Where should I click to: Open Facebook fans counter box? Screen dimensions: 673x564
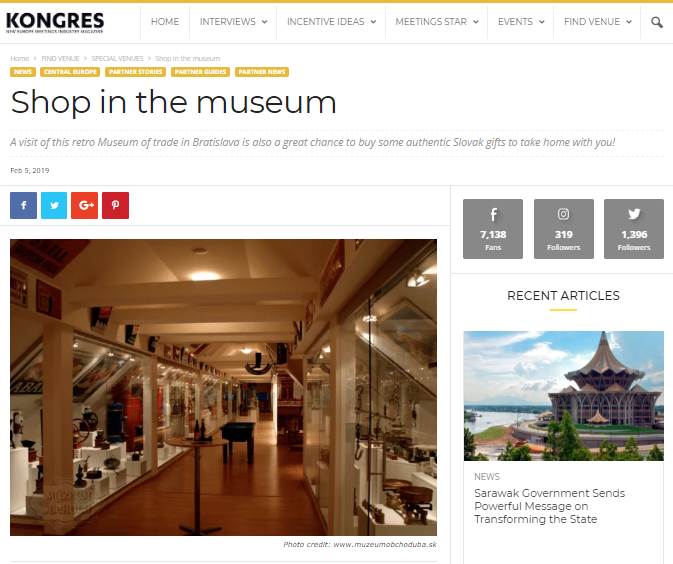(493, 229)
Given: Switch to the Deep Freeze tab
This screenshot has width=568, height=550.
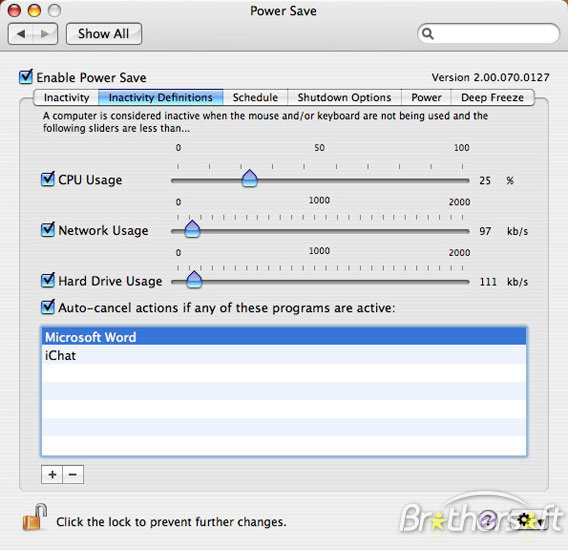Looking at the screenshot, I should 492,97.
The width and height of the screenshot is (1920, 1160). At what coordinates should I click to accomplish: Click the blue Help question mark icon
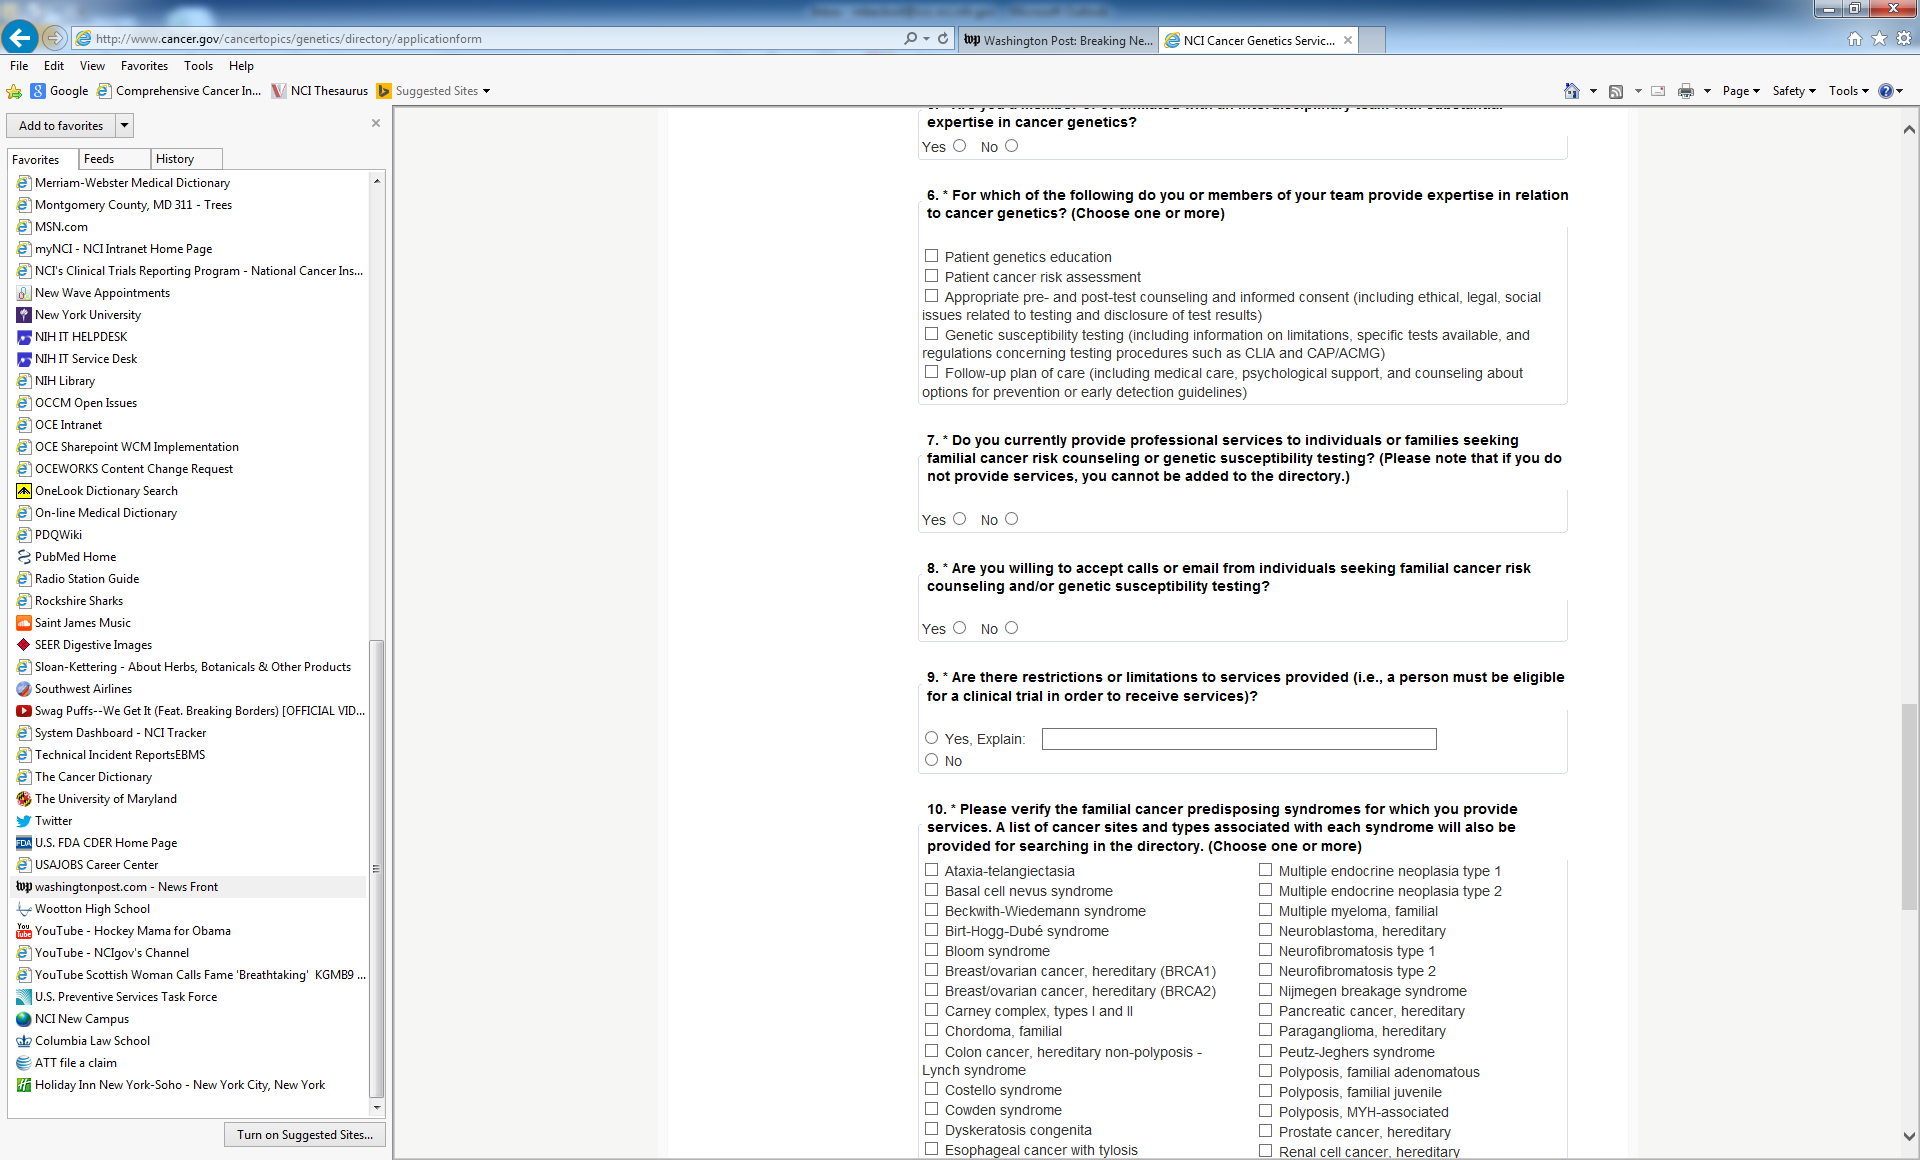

******************************

# [Aim]
Swap "tab" for "panel" throughout the data and write out every line again with nothing else altered. Omit the pictures from your answer.

# [Full answer]
Where should I click to: Open Facebook fans counter box? Screen dimensions: 673x564
(493, 229)
Given: Switch to the Deep Freeze panel
This screenshot has width=568, height=550.
Looking at the screenshot, I should 492,97.
The width and height of the screenshot is (1920, 1160). At what coordinates should I click to accomplish: Click the blue Help question mark icon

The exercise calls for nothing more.